Task brief - Write the next part of the kernel boot-phase description below, picking up right after its final sentence.

Reading passage -

BEGIN

If sscratch was 0, the trap came from kernel mode (re-entrant); if
nonzero, it came from user mode and sscratch now holds user tp.
See [Section 3.2](03-concurrency.md#cpulocal-register-based-per-cpu-fast-path--initialization-sequence).
Phase 4c: Evolvable Signature Verification (canonical Phase 0.8a)
Verify the Evolvable image signature using physical addresses
only (no MMU required). Nucleus LMS verifier (~2 KB) checks
ML-DSA-65 + Ed25519 hybrid signature against embedded public
key. On failure, panic.
See [Section 2.21](#kernel-image-structure--phase-08-evolvable-boot-loading-protocol).
**Invariant**: Phases 0.1–4c MUST NOT dispatch through
VTABLE_SLOTS[] or any replaceable policy vtable.
Phase 4d: Virtual Memory — MMU Enable (canonical Phase 0.2)
See Phase 6 below for the full Sv48 page table setup and
satp configuration. Page table pages are allocated from
BootAlloc.
Phase 4e: Evolvable Virtual Mapping (canonical Phase 0.8b)
Map Evolvable .text (RX) and .rodata (RO) pages at
EVOLVABLE_VIRT_BASE (0xFFFF_FFC0_8040_0000 on RISC-V 64).
Allocate fresh RW pages for .data+.bss via BootAlloc.
Call evolvable_init() to populate VTABLE_SLOTS[].
**Requires MMU enabled** (Phase 4d complete).
See [Section 2.21](#kernel-image-structure--phase-08-evolvable-boot-loading-protocol).
After Phase 4e, Evolvable vtable dispatch is permitted.
Phase 5: Kernel Heap
Initialize the buddy allocator with all available physical
memory discovered from the DTB memory regions (Phase 4).

END

Records shown -
BEGIN

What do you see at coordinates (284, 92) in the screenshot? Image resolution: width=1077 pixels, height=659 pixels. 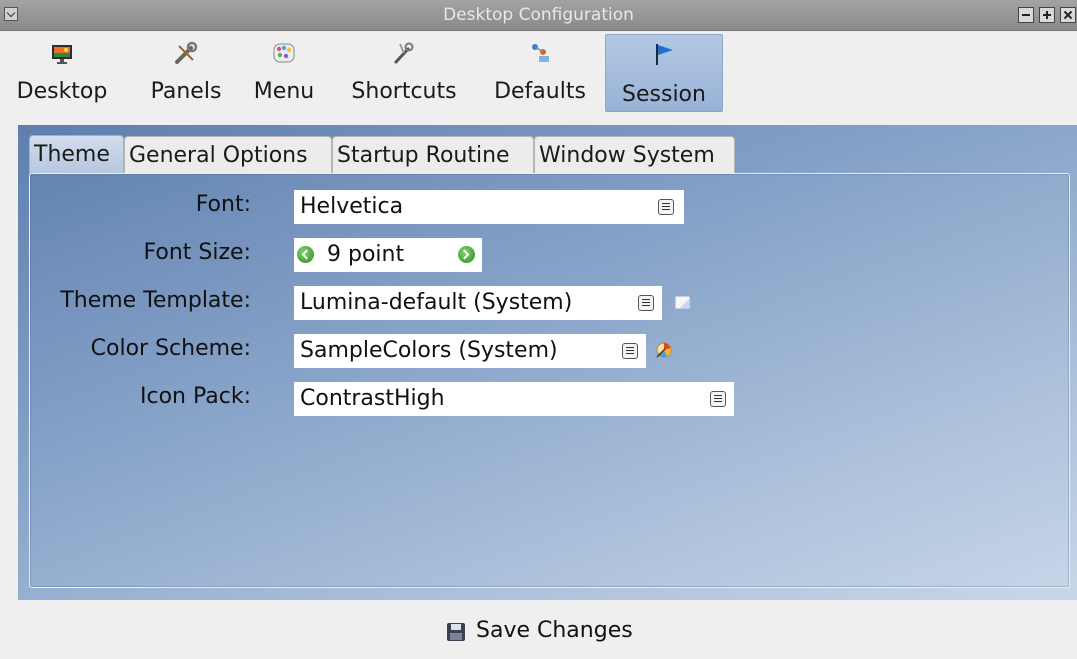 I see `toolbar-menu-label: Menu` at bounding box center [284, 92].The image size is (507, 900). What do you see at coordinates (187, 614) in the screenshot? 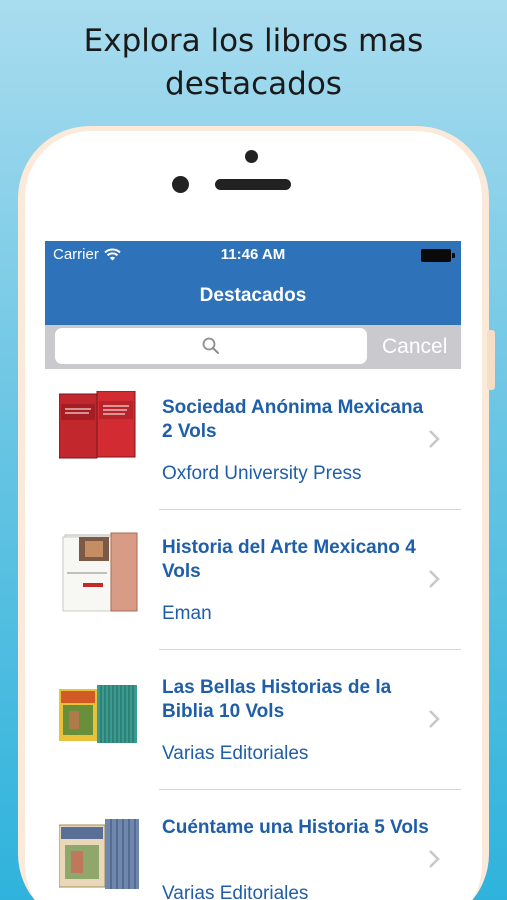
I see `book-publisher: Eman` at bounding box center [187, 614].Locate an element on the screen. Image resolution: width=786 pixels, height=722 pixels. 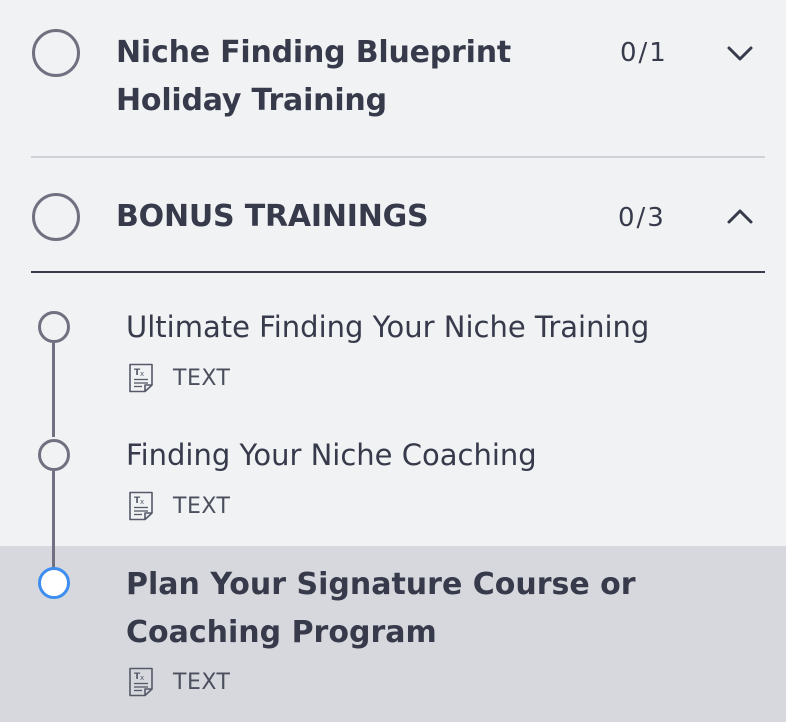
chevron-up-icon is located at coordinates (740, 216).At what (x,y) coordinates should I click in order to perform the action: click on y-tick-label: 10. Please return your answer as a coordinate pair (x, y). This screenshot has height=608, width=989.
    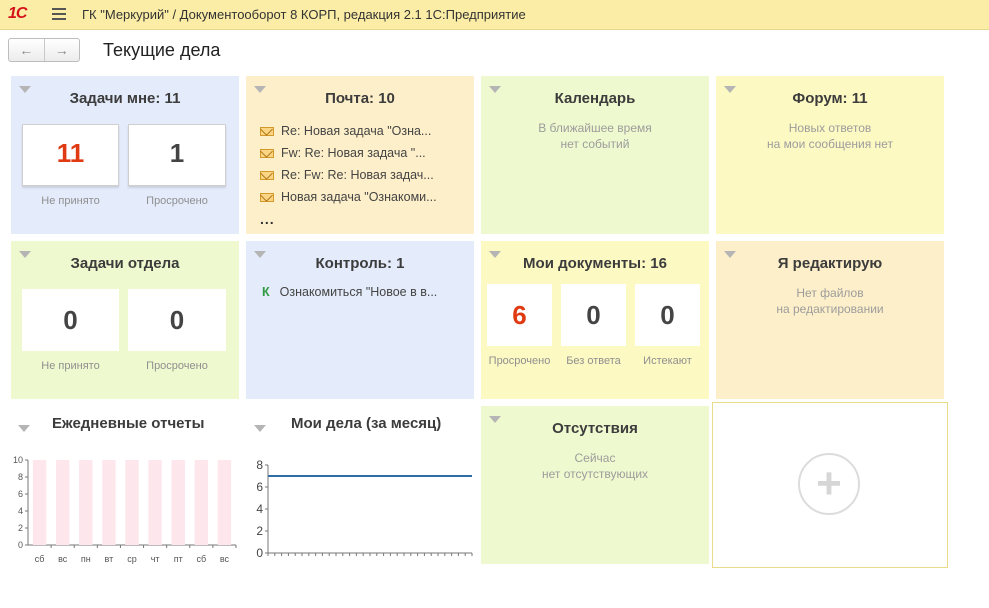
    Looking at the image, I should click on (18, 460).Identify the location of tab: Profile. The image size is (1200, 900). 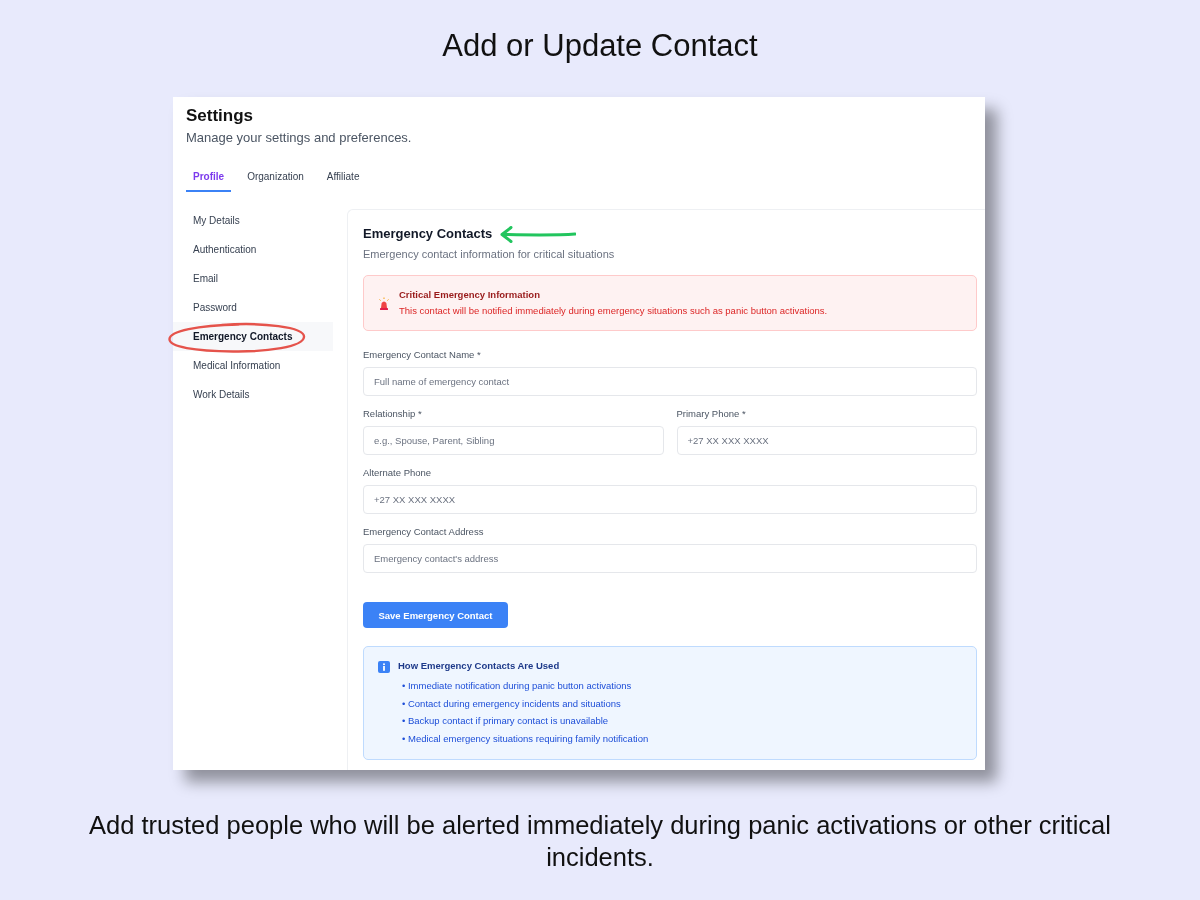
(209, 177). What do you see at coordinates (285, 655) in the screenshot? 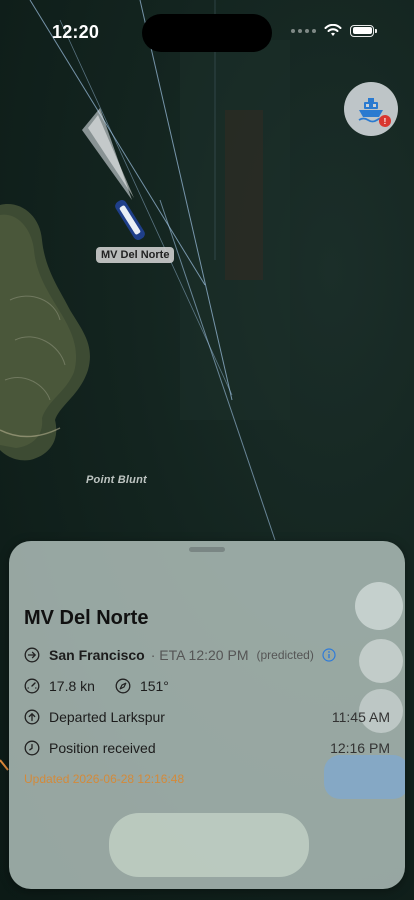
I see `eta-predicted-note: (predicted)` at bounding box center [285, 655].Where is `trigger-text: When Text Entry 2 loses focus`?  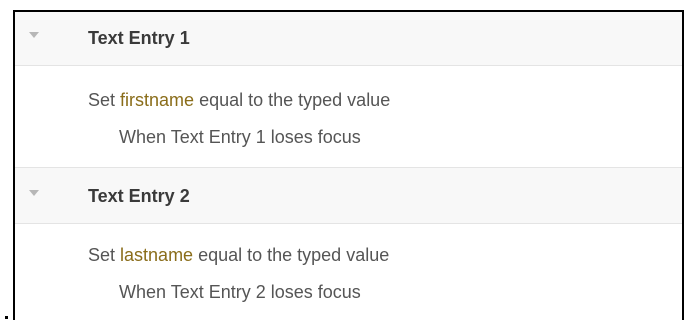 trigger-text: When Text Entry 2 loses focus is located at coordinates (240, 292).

END

Task result -
The buddy allocator manages power-of-two blocks (order 0–10,
4 KB–4 MB). See [Section 4.2](04-memory.md#physical-memory-allocator).
Phase 5a: Slab Allocator (canonical Phase 1.2)
Initialize slab caches on top of the buddy allocator.
After this point, Box::new, Arc::new, and typed allocations
are available. Cross-ref: [Section 4.3](04-memory.md#slab-allocator).
Phase 6: Virtual Memory Detail (satp, Sv48, runs at Phase 4d)
Build kernel page tables and higher-half mapping using Sv48
(4-level, 48-bit virtual address, 56-bit physical address):
Page table structure:
- 4 levels: L3 (root) → L2 → L1 → L0
- Each level: 512 entries × 8 bytes = 4 KB page table page
- VA decomposition (Sv48):
[63:48] sign-extension (must equal bit 47)
[47:39] L3 index (9 bits, 512 entries)
[38:30] L2 index (9 bits)
[29:21] L1 index (9 bits)
[20:12] L0 index (9 bits)
[11:0] page offset (12 bits, 4 KB)
PTE format (64 bits):
[63] N — NAPOT (Svnapot extension, 0 if unsupported)
[62:61] PBMT — Page-Based Memory Type (Svpbmt, 0 if unsupported)
[60:54] Reserved (must be 0)
[53:28] PPN[2] — Physical Page Number bits [55:30]
[27:19] PPN[1] — Physical Page Number bits [29:21]
[18:10] PPN[0] — Physical Page Number bits [20:12]
[9] RSW bit 1 — Reserved for Software.
UmkaOS: reserved for future use.
[8] RSW bit 0 — Reserved for Software.
UmkaOS: COW (copy-on-write) marker. Set on
fork() to mark pages as copy-on-write. Cleared
when the page is copied on a store page fault.
[7] D — Dirty (page has been written)
[6] A — Accessed (page has been read or written)
[5] G — Global (not flushed on ASID change)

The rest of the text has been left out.